> TASK ITEM:
Work out how many lines of the data hold the string "computer", and reply with that number alone.

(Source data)
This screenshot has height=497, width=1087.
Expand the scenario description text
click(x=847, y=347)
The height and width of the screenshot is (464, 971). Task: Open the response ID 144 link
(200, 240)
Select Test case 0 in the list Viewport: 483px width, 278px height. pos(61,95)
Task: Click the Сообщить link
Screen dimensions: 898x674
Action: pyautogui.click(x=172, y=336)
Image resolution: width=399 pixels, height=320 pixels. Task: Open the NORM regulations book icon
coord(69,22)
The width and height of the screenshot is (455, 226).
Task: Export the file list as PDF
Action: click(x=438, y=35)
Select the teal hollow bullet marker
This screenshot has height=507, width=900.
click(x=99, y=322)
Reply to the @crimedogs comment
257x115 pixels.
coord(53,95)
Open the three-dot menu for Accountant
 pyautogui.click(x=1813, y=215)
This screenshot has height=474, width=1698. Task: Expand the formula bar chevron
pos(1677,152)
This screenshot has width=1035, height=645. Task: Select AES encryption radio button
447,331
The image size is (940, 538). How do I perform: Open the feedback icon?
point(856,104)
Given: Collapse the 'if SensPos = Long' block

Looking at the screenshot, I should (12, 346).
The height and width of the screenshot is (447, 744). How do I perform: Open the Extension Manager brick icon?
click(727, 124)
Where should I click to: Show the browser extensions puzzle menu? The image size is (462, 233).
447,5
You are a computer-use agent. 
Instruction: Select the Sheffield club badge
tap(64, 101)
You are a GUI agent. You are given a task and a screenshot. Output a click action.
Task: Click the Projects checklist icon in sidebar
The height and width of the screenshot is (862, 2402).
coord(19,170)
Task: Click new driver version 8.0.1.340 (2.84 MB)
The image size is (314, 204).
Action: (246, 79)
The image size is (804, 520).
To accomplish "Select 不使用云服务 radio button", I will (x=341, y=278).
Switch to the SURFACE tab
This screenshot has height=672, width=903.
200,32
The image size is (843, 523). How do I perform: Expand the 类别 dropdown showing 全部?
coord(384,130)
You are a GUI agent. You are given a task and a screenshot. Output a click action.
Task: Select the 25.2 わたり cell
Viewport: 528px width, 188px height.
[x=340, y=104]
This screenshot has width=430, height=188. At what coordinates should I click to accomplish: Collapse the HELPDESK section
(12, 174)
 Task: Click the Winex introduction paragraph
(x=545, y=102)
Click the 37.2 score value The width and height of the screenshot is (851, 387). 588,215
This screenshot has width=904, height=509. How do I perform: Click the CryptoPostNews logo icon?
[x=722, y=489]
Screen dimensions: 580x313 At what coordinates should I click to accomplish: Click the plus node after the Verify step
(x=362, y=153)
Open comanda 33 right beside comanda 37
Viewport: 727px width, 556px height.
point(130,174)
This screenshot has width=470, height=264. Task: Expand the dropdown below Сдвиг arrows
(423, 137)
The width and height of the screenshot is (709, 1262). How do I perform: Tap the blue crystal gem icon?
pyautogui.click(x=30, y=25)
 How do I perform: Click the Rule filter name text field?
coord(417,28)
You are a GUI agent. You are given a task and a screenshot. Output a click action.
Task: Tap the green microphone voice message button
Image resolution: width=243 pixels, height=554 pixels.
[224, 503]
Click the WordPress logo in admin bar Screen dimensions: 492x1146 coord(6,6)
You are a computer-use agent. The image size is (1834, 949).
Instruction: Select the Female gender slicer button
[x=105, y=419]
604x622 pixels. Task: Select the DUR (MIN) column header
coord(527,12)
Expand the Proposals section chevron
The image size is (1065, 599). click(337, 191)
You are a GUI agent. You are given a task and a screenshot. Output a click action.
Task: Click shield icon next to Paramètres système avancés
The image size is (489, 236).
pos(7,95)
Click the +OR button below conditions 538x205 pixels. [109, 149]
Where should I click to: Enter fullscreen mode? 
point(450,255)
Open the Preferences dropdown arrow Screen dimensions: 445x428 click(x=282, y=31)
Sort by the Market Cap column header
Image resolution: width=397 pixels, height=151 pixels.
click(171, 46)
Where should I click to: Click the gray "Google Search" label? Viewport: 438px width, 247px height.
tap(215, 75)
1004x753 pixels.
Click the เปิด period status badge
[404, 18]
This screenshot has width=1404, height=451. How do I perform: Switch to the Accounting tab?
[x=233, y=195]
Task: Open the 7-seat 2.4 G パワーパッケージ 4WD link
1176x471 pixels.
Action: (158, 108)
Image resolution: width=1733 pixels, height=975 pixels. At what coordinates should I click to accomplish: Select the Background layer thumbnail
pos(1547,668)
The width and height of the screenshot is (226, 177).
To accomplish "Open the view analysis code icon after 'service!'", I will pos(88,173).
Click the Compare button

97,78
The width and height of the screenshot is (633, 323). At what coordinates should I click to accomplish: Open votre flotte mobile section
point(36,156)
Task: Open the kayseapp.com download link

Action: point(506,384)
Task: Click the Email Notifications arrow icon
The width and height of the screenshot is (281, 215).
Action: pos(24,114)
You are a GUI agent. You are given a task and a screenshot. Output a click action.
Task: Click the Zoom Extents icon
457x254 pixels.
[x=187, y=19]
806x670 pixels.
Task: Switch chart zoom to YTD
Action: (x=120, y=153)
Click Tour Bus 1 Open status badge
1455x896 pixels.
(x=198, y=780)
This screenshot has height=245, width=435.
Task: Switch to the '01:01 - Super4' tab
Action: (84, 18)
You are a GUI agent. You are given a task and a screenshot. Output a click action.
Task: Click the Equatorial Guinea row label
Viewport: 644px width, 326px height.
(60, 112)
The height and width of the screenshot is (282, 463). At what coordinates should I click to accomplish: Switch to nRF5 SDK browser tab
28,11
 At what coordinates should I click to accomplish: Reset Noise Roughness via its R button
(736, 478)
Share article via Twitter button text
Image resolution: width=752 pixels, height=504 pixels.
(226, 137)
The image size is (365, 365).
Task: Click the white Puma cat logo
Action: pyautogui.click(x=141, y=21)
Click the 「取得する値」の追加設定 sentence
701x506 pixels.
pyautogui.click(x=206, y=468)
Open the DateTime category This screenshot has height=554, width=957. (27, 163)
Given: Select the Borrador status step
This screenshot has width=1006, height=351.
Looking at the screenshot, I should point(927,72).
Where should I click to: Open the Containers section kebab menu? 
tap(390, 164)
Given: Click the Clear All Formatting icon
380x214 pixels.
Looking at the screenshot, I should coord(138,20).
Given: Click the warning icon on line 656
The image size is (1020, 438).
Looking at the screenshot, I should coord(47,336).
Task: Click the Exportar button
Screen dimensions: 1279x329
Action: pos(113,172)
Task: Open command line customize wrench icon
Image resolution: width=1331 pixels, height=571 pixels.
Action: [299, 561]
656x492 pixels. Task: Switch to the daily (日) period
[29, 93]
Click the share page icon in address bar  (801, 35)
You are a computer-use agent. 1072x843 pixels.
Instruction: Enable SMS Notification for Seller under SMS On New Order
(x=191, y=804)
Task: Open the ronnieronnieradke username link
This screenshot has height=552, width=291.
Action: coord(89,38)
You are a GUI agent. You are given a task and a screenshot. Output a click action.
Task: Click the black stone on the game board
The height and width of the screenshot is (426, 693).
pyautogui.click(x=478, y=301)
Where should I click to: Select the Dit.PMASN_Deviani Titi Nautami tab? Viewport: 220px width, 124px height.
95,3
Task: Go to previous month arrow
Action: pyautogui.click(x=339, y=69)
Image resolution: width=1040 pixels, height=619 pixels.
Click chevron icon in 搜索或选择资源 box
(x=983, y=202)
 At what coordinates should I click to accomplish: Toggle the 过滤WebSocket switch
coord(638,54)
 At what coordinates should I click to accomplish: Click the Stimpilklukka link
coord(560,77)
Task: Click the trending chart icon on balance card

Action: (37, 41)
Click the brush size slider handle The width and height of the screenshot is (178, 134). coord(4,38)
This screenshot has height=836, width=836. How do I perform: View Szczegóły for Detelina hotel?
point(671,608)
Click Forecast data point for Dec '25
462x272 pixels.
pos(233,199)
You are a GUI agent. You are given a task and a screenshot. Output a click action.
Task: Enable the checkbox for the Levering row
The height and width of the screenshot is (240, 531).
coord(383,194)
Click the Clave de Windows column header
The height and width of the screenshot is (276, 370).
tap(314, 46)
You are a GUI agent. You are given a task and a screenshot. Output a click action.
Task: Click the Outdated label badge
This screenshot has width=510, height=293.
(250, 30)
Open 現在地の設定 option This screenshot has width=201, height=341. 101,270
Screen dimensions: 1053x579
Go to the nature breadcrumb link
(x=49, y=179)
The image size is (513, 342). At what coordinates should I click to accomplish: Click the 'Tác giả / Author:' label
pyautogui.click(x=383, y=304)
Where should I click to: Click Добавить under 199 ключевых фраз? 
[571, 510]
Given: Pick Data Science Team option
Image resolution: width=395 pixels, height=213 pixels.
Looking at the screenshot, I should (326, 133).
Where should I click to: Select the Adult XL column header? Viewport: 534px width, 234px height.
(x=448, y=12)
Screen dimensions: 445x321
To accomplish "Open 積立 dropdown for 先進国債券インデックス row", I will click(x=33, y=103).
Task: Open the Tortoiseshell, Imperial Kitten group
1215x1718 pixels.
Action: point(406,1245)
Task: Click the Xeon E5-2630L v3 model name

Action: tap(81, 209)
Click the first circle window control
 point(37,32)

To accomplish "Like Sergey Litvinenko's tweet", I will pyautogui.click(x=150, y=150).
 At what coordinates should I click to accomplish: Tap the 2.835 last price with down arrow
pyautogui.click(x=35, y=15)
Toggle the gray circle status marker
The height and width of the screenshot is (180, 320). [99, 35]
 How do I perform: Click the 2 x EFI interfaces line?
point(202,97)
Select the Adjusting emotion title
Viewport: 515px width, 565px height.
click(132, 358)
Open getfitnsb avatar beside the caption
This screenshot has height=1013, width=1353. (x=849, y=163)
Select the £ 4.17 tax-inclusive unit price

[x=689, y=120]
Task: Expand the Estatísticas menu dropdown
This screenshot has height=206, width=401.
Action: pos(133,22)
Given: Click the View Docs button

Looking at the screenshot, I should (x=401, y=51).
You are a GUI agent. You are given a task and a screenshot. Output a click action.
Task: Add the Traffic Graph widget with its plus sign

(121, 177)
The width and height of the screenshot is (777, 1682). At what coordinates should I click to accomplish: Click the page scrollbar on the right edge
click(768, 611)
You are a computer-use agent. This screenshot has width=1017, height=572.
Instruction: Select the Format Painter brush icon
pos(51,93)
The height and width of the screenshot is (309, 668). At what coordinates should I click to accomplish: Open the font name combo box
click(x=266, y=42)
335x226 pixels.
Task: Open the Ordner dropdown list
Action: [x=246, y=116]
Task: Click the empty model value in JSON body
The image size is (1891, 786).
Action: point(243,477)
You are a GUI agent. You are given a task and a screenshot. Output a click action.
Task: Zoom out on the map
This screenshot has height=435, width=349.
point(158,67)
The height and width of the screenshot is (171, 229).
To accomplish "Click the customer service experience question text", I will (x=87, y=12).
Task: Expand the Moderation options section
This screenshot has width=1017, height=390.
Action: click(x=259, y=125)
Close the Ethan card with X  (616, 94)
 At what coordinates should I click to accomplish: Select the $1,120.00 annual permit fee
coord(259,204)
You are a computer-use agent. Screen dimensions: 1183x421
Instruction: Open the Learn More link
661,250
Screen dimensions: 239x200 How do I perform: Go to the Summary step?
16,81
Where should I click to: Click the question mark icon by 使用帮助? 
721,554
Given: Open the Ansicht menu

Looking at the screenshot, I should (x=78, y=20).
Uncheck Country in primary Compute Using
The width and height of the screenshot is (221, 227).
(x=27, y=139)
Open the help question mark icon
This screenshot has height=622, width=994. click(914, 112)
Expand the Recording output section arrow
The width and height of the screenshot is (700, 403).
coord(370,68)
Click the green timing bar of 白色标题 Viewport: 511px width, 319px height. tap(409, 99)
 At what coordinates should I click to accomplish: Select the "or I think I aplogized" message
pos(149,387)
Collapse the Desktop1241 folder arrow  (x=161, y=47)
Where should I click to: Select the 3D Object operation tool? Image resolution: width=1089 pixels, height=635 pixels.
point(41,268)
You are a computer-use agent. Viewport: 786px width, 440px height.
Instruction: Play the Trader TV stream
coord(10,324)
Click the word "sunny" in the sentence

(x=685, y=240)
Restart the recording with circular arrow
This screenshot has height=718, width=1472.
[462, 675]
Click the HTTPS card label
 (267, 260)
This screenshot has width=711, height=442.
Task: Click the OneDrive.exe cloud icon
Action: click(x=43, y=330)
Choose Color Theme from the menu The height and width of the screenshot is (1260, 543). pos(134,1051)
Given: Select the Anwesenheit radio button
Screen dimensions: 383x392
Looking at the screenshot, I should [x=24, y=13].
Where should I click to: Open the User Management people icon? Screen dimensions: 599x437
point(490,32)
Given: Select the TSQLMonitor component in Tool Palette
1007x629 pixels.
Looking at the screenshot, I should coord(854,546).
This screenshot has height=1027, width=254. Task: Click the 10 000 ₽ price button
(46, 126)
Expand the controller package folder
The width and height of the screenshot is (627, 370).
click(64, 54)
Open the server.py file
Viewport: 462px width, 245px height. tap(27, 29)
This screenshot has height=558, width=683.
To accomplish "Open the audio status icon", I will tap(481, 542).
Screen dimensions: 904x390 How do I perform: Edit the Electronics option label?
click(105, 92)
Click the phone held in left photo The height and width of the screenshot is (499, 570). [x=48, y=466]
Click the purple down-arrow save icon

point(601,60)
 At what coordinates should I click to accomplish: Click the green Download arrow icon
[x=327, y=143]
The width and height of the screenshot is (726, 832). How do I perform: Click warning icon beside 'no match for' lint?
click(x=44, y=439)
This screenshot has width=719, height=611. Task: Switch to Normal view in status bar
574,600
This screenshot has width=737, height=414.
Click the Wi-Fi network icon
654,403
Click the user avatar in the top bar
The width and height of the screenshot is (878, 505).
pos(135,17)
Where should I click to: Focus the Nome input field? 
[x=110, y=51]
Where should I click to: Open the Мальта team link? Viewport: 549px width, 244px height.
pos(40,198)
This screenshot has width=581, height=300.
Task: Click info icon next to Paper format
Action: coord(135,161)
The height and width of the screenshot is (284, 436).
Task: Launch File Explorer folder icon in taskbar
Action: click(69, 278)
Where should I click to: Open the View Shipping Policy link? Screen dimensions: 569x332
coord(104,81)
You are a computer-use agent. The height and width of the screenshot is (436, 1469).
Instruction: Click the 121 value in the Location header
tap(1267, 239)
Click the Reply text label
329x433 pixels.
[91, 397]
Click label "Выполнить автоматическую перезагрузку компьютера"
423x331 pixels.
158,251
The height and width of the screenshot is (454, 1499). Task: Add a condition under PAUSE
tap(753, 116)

> COMPLETED EXERCISE:
7